Under the Proposal, any person is entitled to submit information to the national competent authorities if they believe that an operator or a trader has failed to comply with the requirements in the Proposal.
Penalties
Both the Commission and the Council agree on the range of penalties to be applied:
- fines proportionate to the environmental damage and the value of the relevant commodities or products concerned and of an amount of at least 4% of the annual turnover of the operator or trader in the Member State(s) concerned;
- confiscation of the commodities and products, and/or of the revenue derived from them; and
- temporary exclusion from public procurement (although the Council want this capped at 12 months).

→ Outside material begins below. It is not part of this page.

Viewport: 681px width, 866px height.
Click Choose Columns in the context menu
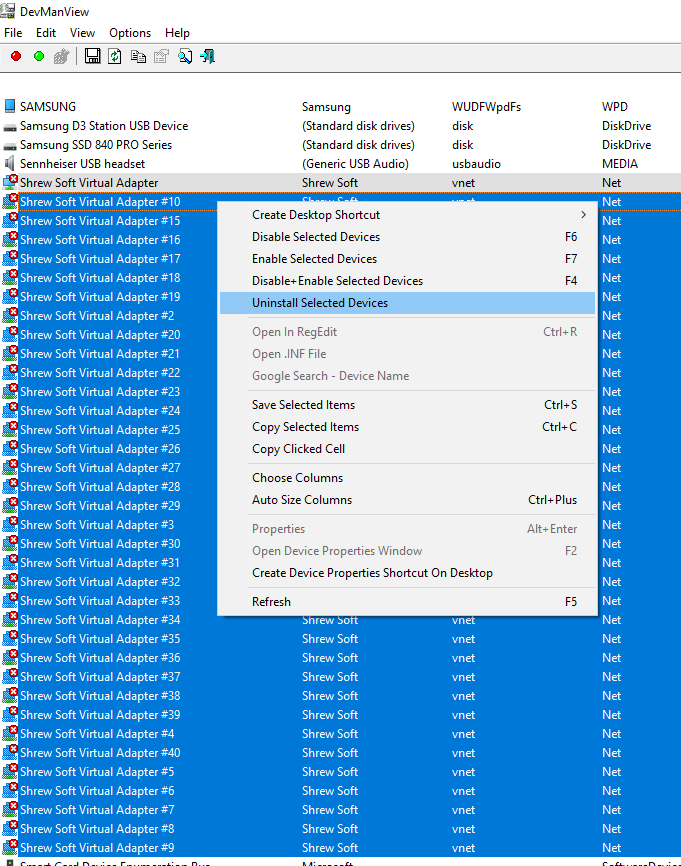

The Parliament, on the other hand, wants fines of at least 8% of the operator’s or trader’s annual turnover in the EU. It has also amended the list of penalties to include, for instance, an obligation to restore the environment and an obligation to compensate for damage done. It extends the exclusion from public procurement processes to include access to public funding more generally and provides the possibility to impose a prohibition from placing or making available relevant commodities and products on the EU market, or exporting them, in the event of a serious infringement or of repeated infringements.
It will be interesting to see if the Proposal for a Directive on the protection of the environment through criminal law, published on 15 December 2021 will pick this up (see our previous alert).
Next steps
As the Parliament and the Council have now defined their respective positions, they will now form so-called ‘trilogues’ to try and reach a political agreement before the two institutions can formally adopt the Regulation. Trilogues are an informal procedure with no pre-set timeline. From experience, they tend to last on average 3 to 6 months. The first trilogue took place last week and the parties are hoping to be able to reach political agreement on the Proposal before COP15 on Biodiversity on 7-19 December in Montreal.

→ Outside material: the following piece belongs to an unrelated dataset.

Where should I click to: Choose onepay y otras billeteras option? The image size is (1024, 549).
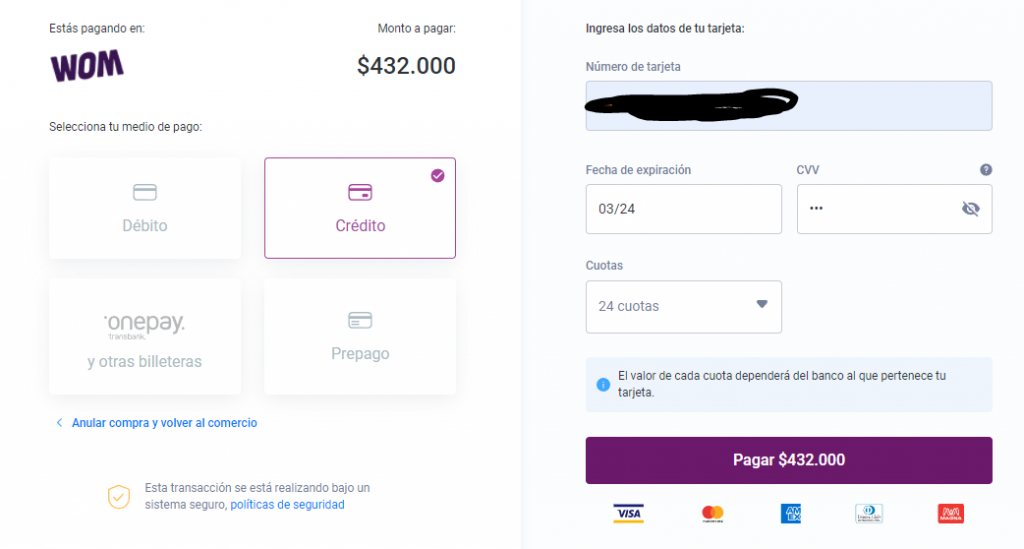145,337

That being said, the political agreement would still need to be formally endorsed by the co-legislators and will depend on several factors, such as political urgency. Entry into force of the Regulation would therefore take approximately another 18 months.
Once adopted, the main obligations imposed by the Proposal would then apply 12 months (or 18 months as per the Council Approach) from its entry into force, except for microenterprises (and for SMEs as per the Parliament Position) for which it would only apply 24 months after the entry into force.